The marine composite industry is dominated by glass fibre reinforced materials. These have been in use for over 50 years, and provide excellent properties at reasonable cost. For high performance applications carbon and occasionally aramid fibres are used, but there has been no challenge to glass fibres since their introduction. In recent years however, there has been some interest in basalt fibres for composite structures [1]. Basalt is a natural material found in volcanic rocks; basalt fibres were developed in Russia in the 1950’s and are now commercially available. Various reasons have been given for adopting them as a composite reinforcement in place of glass, including lower energy required to manufacture them [2], improved tensile properties, improved corrosion resistance compared to E-glass [3] and improved temperature stability [4]. All these advantages are open to discussion, but if basalt fibre composites are to be used in marine structures it is essential to know how they respond to sea water aging.

Few data are available at present. Early work by Ramachandran et al. [5] indicated that basalt fibre has excellent resistance to alkaline attack, but poor resistance to acids. More recently Elshafie and Whittleston [6] described results from an extensive series of tests on basalt and glass fibres under different environmental conditions (acid, alkaline and at different temperatures). They concluded that basalt fibres were more capable of retaining their strength than glass fibres when immersed in different alkaline and acid environments. Liu et al. [7] reported results from a study of glass and basalt fabric reinforced epoxy and vinylester composites. These were produced by hand lay-up so the fibre contents were quite low, around 38% by volume. Tensile tests were performed after 240 days aging in seawater at room temperature and properties did not change significantly but interlaminar shear strength dropped. This was attributed to degradation of the fibre/matrix interface and it was concluded (in 2006) that the interfacial region of basalt reinforced composites required modification prior to use in long-term applications involving exposure to water. Elgabbas et al. [8] also studied basalt fibre reinforced composites for concrete reinforcement and aged samples for up to 3000 h at 60 °C in alkaline solution. They noted poor alkaline resistance and interface issues. Wei et al. [9] aged woven basalt and glass fibre reinforced epoxy composites in seawater for up to 90 days at 25 °C and measured residual tensile and flexural properties. These authors found very similar losses in strength properties for both materials, around 30% after 90 days, under these less severe conditions. Wu et al. presented tensile test results for unidirectional basalt immersed for 55 days at 60 °C in various liquids [10], and concluded that basalt fibers possess relatively strong resistance to water and salt corrosion, moderate resistance to acid corrosion and severe degradation in an alkaline solution. Subramanian & Shu describe a range of silane coupling treatments which can significantly improve basalt fibre interface properties [11]. Both acid and base surface treatments were applied to basalt fibres by Manikandan et al. [12], who showed that the ferric oxide in basalt fibres reacts with sulphuric acid and can improve the interface between these fibres and polyester resin.
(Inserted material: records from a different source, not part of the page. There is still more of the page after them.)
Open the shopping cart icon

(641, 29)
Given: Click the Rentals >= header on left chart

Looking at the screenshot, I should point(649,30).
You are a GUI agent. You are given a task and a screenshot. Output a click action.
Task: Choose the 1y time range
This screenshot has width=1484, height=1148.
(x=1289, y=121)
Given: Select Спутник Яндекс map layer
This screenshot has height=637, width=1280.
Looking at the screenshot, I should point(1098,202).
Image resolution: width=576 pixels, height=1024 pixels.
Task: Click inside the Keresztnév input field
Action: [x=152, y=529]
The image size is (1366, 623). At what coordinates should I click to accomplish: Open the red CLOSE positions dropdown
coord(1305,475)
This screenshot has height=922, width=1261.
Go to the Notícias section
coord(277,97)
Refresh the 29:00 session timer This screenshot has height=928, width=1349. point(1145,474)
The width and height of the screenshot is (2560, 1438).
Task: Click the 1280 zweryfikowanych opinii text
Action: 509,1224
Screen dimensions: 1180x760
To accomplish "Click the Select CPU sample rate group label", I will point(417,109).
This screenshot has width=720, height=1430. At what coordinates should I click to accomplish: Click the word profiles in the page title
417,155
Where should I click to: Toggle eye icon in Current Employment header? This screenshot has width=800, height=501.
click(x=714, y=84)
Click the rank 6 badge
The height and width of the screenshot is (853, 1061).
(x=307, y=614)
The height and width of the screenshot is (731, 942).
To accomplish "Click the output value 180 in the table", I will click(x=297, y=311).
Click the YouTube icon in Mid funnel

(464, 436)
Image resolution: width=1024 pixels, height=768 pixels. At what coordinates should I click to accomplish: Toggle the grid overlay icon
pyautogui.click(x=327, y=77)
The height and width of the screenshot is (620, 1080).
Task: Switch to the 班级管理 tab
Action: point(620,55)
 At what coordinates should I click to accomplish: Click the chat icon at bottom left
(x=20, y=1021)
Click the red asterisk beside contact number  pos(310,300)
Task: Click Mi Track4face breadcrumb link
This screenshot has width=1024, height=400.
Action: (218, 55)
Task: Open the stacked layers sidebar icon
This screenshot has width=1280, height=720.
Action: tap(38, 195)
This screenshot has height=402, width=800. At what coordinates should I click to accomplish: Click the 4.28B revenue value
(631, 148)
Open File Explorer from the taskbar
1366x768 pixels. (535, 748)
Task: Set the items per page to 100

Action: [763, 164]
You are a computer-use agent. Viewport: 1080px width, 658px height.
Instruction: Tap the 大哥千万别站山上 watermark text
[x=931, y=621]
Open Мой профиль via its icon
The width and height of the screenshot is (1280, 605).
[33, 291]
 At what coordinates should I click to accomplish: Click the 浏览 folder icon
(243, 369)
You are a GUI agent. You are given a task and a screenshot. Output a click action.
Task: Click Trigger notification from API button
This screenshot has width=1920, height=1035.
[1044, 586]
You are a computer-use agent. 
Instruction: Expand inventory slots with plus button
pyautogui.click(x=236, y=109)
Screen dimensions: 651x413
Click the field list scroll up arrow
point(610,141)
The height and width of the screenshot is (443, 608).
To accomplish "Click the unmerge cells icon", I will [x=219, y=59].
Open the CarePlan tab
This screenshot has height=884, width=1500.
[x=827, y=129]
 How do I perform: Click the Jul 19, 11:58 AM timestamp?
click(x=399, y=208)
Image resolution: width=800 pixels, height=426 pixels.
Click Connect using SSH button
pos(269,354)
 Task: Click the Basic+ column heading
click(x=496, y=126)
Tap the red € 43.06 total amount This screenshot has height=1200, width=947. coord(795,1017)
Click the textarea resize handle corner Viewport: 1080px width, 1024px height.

There is clearly some variability in results from these published chemical resistance studies, which is hardly surprising as they depend not only on the basalt fibres but also on details of the matrix and interface properties and on the test conditions.

Some fatigue data have been published: Wu et al. [13] presented tension fatigue S-N results for quasi-unidirectional basalt reinforced epoxy as part of a study of several composites with different fibres, and concluded that fatigue behavior was similar to that of conventional glass composites. They indicated values for normalized loss of applied stress per decade as around 7% for basalt fibre composites and around 6% for glass. Colombo et al. [14] also showed tensile fatigue plots, for epoxy and vinylester quasi-isotropic composites using Basaltex™ biaxial fabrics. Their results indicated a slope of the normalized stress-log cycles to fail plot (with applied stress divided by mean static break stress) of around −7.7%/decade for the epoxy and −9.6%/decade for the vinylester.

Zhao et al. [15] produced some high cycle fatigue data (up to 107 cycles) on impregnated basalt bundles in a study to evaluate these materials for bridge cable applications, and identified loading conditions under which fibre failure dominated at high loads, and others at lower loads at which matrix and interface damage controlled failure. Finally, a very recent paper by Shi et al. describes tensile fatigue tests on pultruded basalt/epoxy tendons (fibre volume content 70%) before and after immersion for up to 63 days in salt solution at up to 55 °C [16]. They noted a shift to lower lifetimes as aging time and temperature increased, but the slope of the S-N plots remained quite constant, with around 4 to 5% drops in normalized stress per decade.

In conclusion, there are wet aging results and some fatigue data available. However, the quality of the samples tested is not always specified, and very few authors have reported results for fatigue after SW aging. The aim of the present paper is to present results from a comparison study on carefully prepared samples of the same matrix epoxy reinforced by glass and basalt fibres, in order to quantify the retention of fatigue strength after long term sea water exposure. These data are essential if basalt fibre composites are to be used in critical marine applications.

2 Materials and Methods

The samples supplied for the tests described here were provided by Basaltex, Belgium. Table 1 provides sample details.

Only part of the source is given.